Well! The readings were Haggai 1:13 - 2:9 and 1 Corinthians 3:10-17, and the sermon that followed and intercessions led me at the end to stall the last hymn (Thine Be the Glory) and then to chuck the book down and sit down early. The lay reader led sermon was coherent and intelligent, and it is part of the good fortune of the church that it has these resources, but the whole push of the sermon was a Bartian view of a full and complete and pure God - we are chosen by God to come to the church by God, he said, not by habit, or entertainment etc. and then it got to the business of the Temple, related to the Gospel of John and raising it up in three days. God builds up the Temple inside us as Christians, whereas the people outside in secular Barton are like in a desolate place, and later in the intercessions they are in a waste. This relates to the condition of Jerusalem at the time of the destruction of the second Temple (if I have it right; it could be the time of Babylon too). Of course I tackled this afterwards: he was speaking spiritually and symbolically (except symbols run like hares in all directions). Do I not think that it makes a difference being in the church? Yes, it is like a resource to invest in, to encourage, to build up, to nurture: who knows what resources the people who do not attend church [are not chosen, in this neo-Calvinism?] have to encourage them, and build them.

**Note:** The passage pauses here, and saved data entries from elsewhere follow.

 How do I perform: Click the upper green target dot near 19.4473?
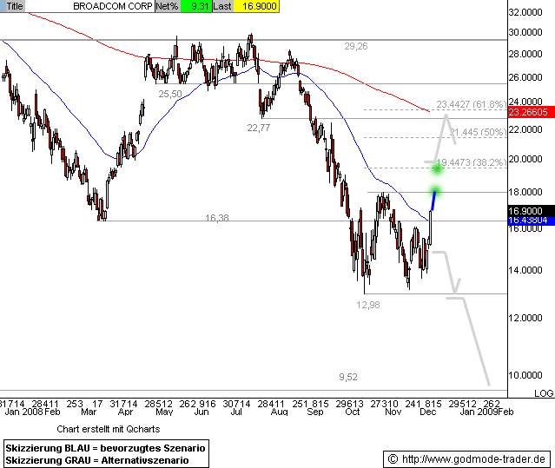coord(439,167)
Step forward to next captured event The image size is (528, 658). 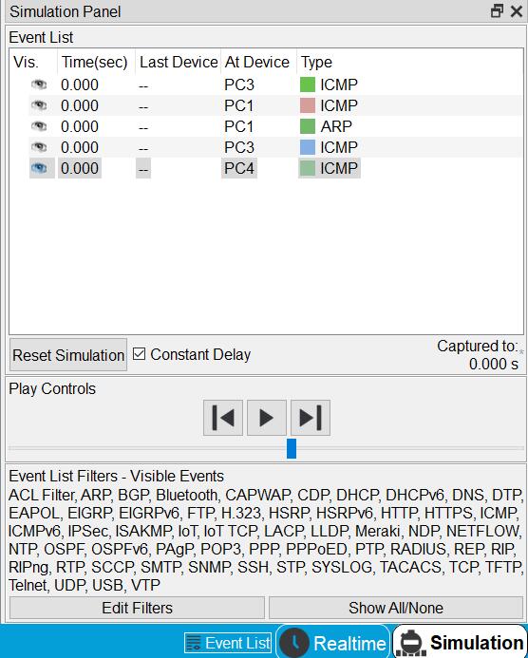[x=311, y=418]
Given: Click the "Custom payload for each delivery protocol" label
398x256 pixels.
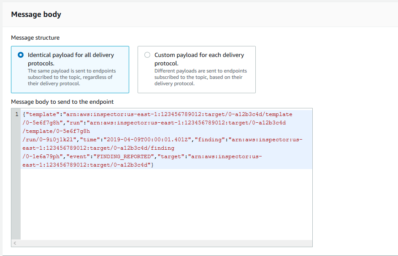Looking at the screenshot, I should point(199,59).
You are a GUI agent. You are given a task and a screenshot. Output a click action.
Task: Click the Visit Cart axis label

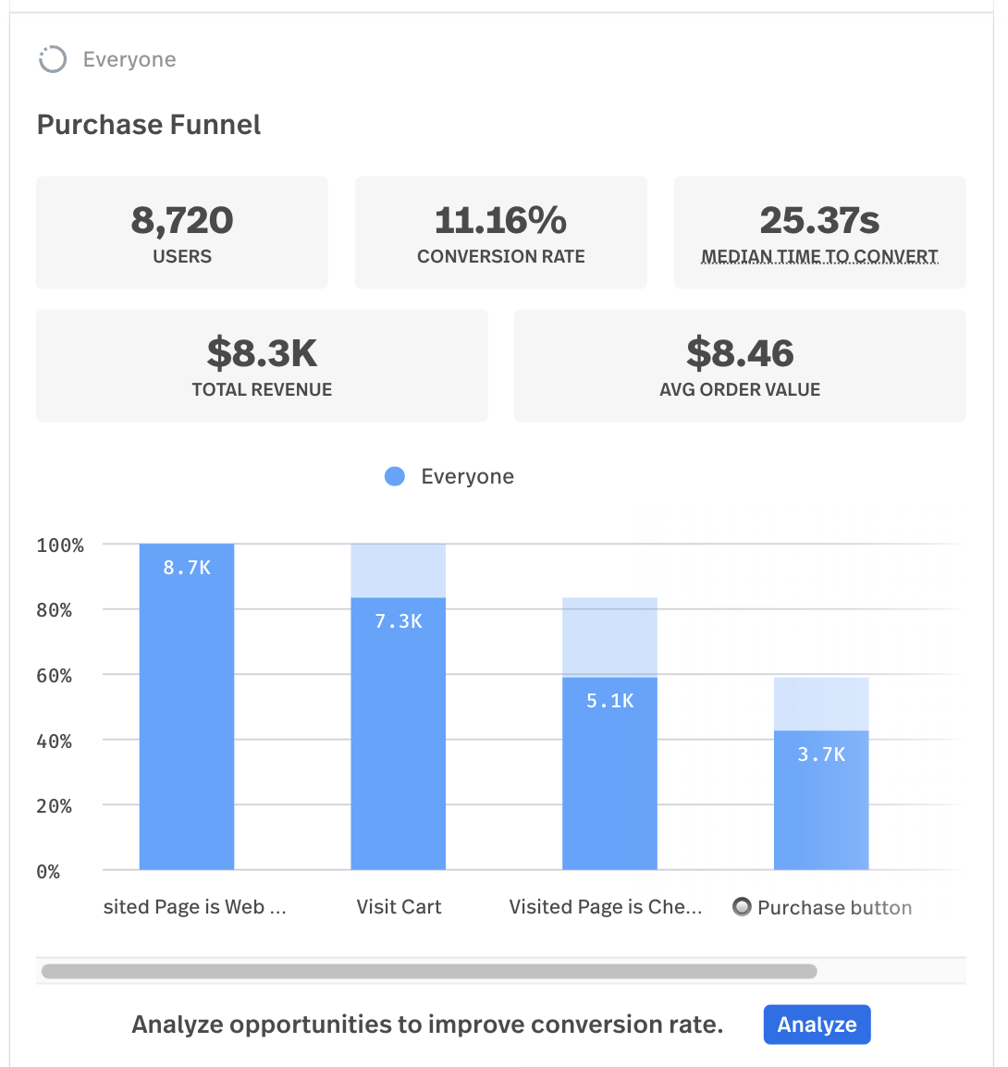click(399, 907)
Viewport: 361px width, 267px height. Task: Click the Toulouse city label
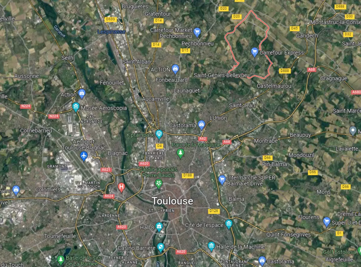coord(172,201)
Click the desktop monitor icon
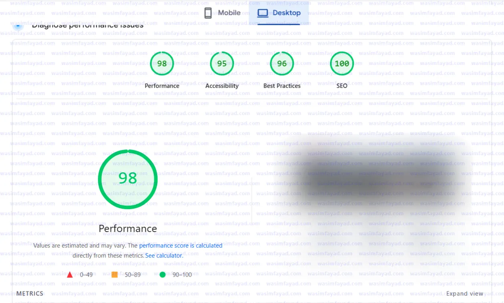 263,13
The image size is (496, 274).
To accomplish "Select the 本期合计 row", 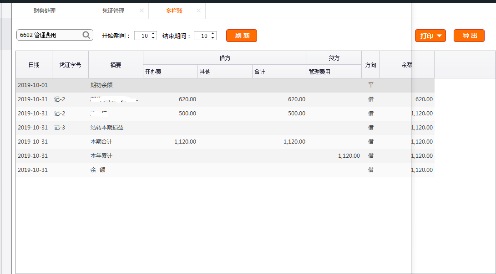I will click(101, 142).
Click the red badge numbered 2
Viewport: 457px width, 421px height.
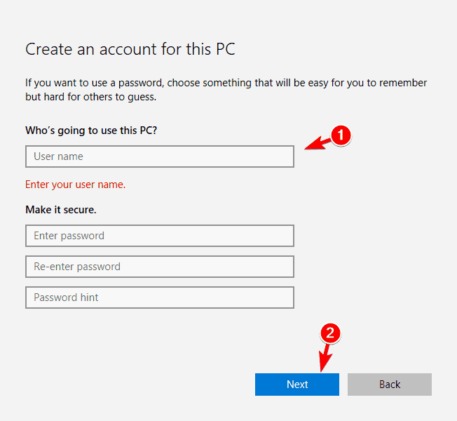point(330,333)
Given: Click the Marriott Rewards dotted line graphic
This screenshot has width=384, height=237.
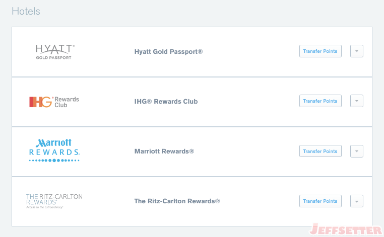Looking at the screenshot, I should coord(54,161).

This is again the ethical argument. It is deeply anti-humanist (meant in a Renaissance way) and, as someone else said, it is elitist Christianity. The preacher said he thought I might disapprove but can't change what he said just because I might - oh absolutely not, indeed don't change it because someone might object, and say it. But what does it mean? Here then was translation, into the saved and the unsaved, the chosen and the left behind in desolation and waste.

I said to him afterwards: my reaction to that sermon is to go and sit with the people in the desolation and the waste. I'll join them. A certain other chap might have done that, after all.

4 comments:

Anonymous said...

I preached the sermon that Pluralist was commenting on, on Haggai and I Corinthians. I would only add one comment to what we said face to face. Doesn't he feel that it is a privilege to be a Christian? I don't mean in a "I thank you that I am not as other men are" type of way, but as one who is proud to follow Christ. Not in the arrogance of an "I'm all right, Jack" way (which also sort of cropped up in the morning sermon alluded to by Pluralist), but as someone conscious in all humility of being called. Christianity is a way of living, more than a way of thinking (not that I would want to dissociate the two). I hate the tag of Neo-Calvinism, and any election that I may have alluded to was an election on our part, not an election by God. Does he repudiate the saying of Jesus "Follow me"? Does rejoicing in the power of the Cross make me exclusivist? Paul said it better than me.

Pluralist (Adrian Worsfold) said...

The neo-Calvinist tag is a response to what seemed to me, if unintended, a pure Bartian theology - that God selects us to go to church (you did say that?). To me the positive side of what you were saying has an immediate flip side and this is where suddenly an uncomfortable ethical argument comes in.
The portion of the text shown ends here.